**Task requirements:**
Beneath this task are records; tally the lines in them that contain "step" and report only the number.

**Information supplied:**

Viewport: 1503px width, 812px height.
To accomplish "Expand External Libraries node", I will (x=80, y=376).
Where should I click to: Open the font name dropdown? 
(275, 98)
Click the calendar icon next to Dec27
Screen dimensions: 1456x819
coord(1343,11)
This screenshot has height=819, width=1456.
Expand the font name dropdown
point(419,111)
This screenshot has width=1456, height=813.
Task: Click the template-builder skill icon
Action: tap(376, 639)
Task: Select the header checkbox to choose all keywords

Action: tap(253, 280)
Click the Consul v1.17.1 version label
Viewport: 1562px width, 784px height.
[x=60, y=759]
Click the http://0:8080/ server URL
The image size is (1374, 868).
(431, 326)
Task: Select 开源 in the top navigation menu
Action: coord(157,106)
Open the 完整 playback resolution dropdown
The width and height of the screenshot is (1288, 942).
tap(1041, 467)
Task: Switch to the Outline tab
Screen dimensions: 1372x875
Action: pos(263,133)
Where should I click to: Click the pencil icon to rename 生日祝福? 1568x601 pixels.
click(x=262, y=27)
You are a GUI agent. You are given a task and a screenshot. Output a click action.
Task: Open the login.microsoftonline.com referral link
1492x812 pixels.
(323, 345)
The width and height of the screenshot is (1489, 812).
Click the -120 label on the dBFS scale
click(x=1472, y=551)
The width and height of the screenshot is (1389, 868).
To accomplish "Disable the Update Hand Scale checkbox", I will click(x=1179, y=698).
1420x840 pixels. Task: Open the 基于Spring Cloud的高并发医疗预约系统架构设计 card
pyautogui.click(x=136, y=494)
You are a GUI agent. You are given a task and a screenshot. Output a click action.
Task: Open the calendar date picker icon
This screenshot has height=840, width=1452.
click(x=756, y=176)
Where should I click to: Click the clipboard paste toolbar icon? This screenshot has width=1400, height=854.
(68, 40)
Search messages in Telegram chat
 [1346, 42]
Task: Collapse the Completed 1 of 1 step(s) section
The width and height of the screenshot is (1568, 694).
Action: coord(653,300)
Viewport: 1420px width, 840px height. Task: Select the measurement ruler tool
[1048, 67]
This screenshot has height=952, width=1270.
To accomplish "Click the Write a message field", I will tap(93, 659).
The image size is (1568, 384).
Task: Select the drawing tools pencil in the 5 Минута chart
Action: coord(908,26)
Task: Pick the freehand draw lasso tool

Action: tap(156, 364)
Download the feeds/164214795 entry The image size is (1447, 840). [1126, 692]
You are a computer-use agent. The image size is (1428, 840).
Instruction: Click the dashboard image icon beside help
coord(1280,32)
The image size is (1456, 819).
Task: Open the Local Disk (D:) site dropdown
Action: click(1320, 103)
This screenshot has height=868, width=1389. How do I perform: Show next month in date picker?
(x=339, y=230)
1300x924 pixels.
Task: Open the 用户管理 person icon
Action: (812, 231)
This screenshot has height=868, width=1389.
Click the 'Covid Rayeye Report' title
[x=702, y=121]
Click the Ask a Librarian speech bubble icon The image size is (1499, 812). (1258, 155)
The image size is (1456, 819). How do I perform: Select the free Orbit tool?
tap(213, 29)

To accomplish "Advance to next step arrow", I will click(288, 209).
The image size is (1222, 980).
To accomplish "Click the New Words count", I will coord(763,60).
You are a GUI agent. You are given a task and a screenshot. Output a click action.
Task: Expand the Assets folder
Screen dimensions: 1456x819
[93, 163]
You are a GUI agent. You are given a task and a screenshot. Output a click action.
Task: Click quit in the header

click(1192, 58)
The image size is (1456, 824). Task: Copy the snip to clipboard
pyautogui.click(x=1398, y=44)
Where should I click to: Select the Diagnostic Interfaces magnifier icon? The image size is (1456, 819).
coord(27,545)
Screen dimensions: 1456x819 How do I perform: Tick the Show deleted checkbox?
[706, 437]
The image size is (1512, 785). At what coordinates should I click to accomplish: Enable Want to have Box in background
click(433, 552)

**Task output:**
2